Orthology and Phylogeny

1. Prepare software and data files

1.1 Install the software "figtree" on your laptop.

Go to the web site: https://github.com/rambaut/figtree/releases . Download the software file based on your system.

Windows users can download the file: FigTree.v1.4.4.zip, de-compress. To run the software, double click the file "figtree.jar" located inside the lib directory. (Double click "figtree.exe" might not work for some computers)

Mac users can download the file FigTree.v1.4.4.dmg. Double click to install.


1.2 Prepare the working directory on the Linux server.

The "cp -r" command would copy the whole directory of project3.

mkdir /workdir/$USER
cp -r /shared_data/alignment2020/project3 /workdir/$USER/
cd /workdir/$USER/project3


2. Construct the phylogeny using RAxML-ng

In this exercise, you will use RAxML-ng to build phylogenetic trees from two Multiple Sequence Alignment (MSA) files. "prim.phy" is a PHYLIP formatted file of a primate gene (DNA sequences). "leafy_align.fas" is a FASTA formatted file of a plant gene (protein sequences).

Saved entries
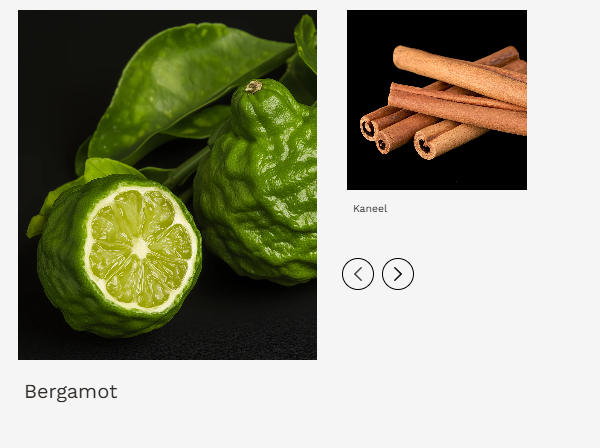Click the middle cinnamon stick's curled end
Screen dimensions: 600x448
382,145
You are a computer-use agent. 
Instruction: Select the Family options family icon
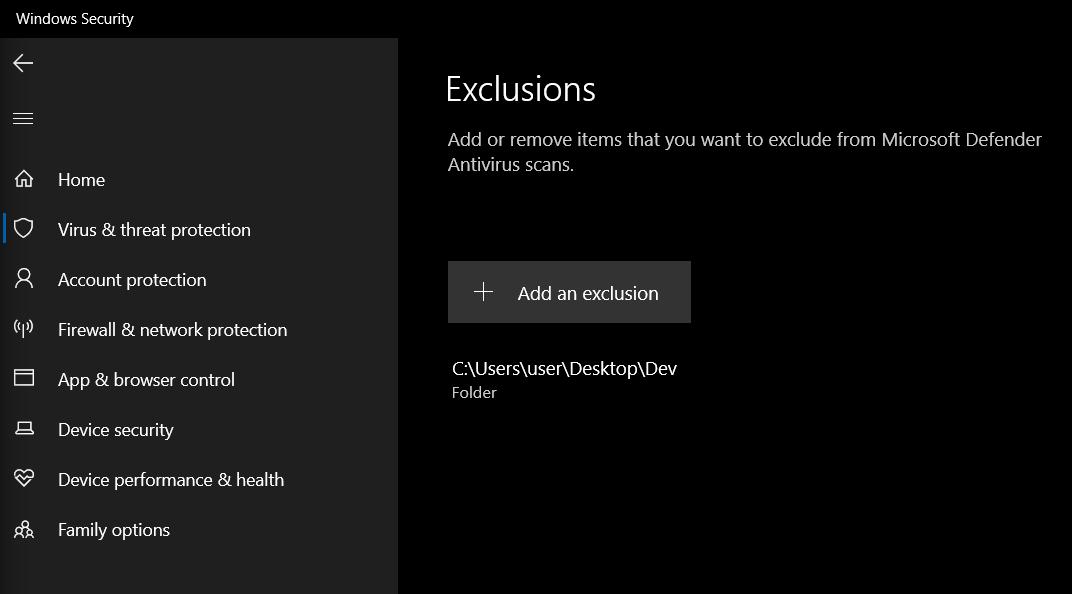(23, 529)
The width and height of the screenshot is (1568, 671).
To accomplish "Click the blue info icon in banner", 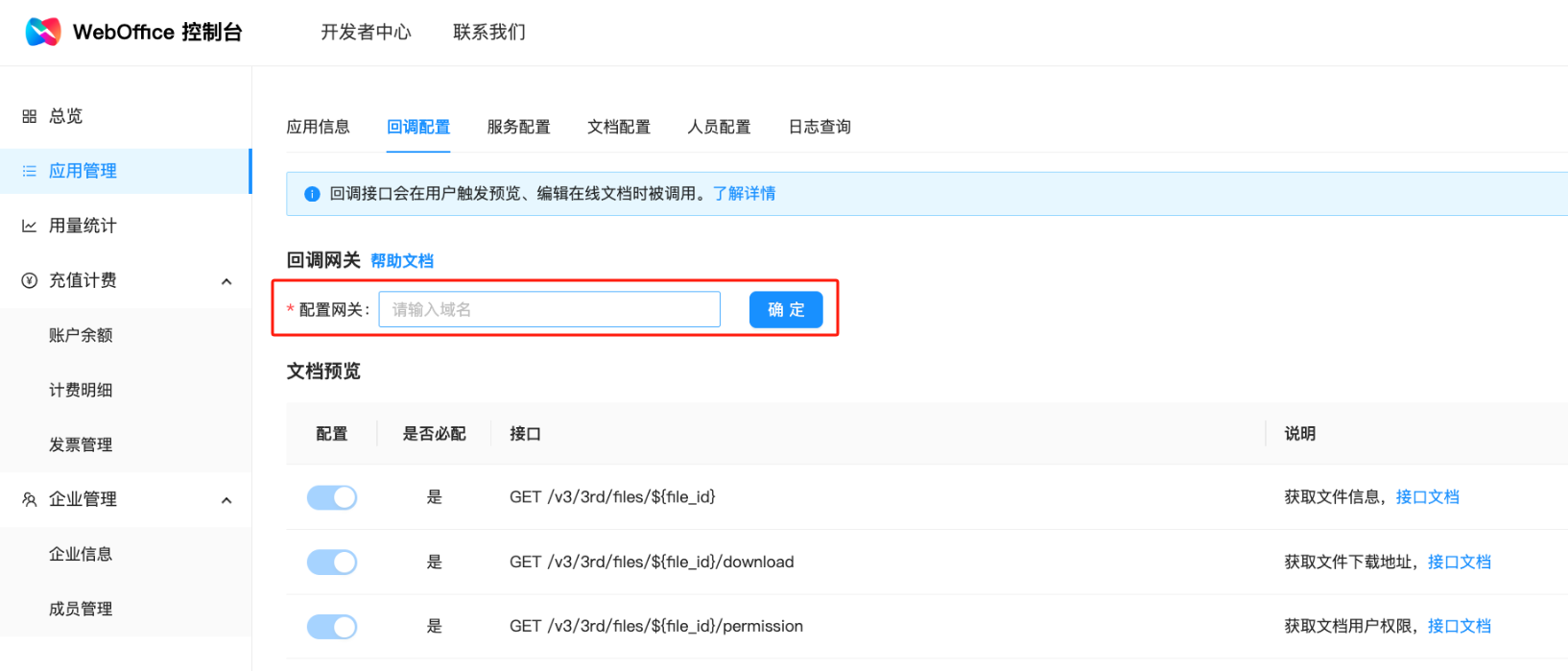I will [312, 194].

**Task 1**
Rewrite the paragraph of the phylogeny text that begins "In this exercise, you will use RAxML-ng" as a short bulleted list, keeping its main facts.
**Task 2**
Write the next part of the phylogeny text, picking up after its final sentence.

**Task response 1**
- RAxML-ng will be used to build phylogenetic trees from two Multiple Sequence Alignment (MSA) files.
- "prim.phy" is a PHYLIP formatted file of a primate gene (DNA sequences).
- "leafy_align.fas" is a FASTA formatted file of a plant gene (protein sequences).

**Task response 2**
The raxml-ng is a tool with several different functions (Tutorial: https://www.preprints.org/manuscript/201905.0056/v1 ). We will use five of them in this exercise: "check", "search", "bootstrap", "evaluate" and "support". To run the "check" function, for example, you need to use the command "raxml-ng --check". Run "raxml-ng" without function name defaults to the "search" function.


2.1 Verify the format and data consistency of the input files

RAxML-NG can read MSA files in FASTA, PHYLIP and CATG formats. The "check" function automatically detect and verify the file formats.

## add raxml-ng to the PATH
export PATH=/programs/raxml-ng_v1.0.1:$PATH

### verify the prim.phy file with DNA sequences
raxml-ng --check --msa prim.phy --model GTR+G 

### verify the leafy_align.fas file with protein sequences
raxml-ng --check --msa leafy_align.fas --model LG+G4

If you see the message "Alignment can be successfully read by RAxML-NG", your input files are ok.


2.2 Inferring ML trees

Run "raxml-ng search" and find the best ML tree.

raxml-ng --threads 2 --msa prim.phy --model GTR+G --prefix A1

Out of the 20 trees, the best tree is saved to a file "A1.raxml.bestTree".

There is a log file named "A1.raxml.log", with likelihoods of all 20 trees. Use "grep" to extract the 20 "logLikelihood" values.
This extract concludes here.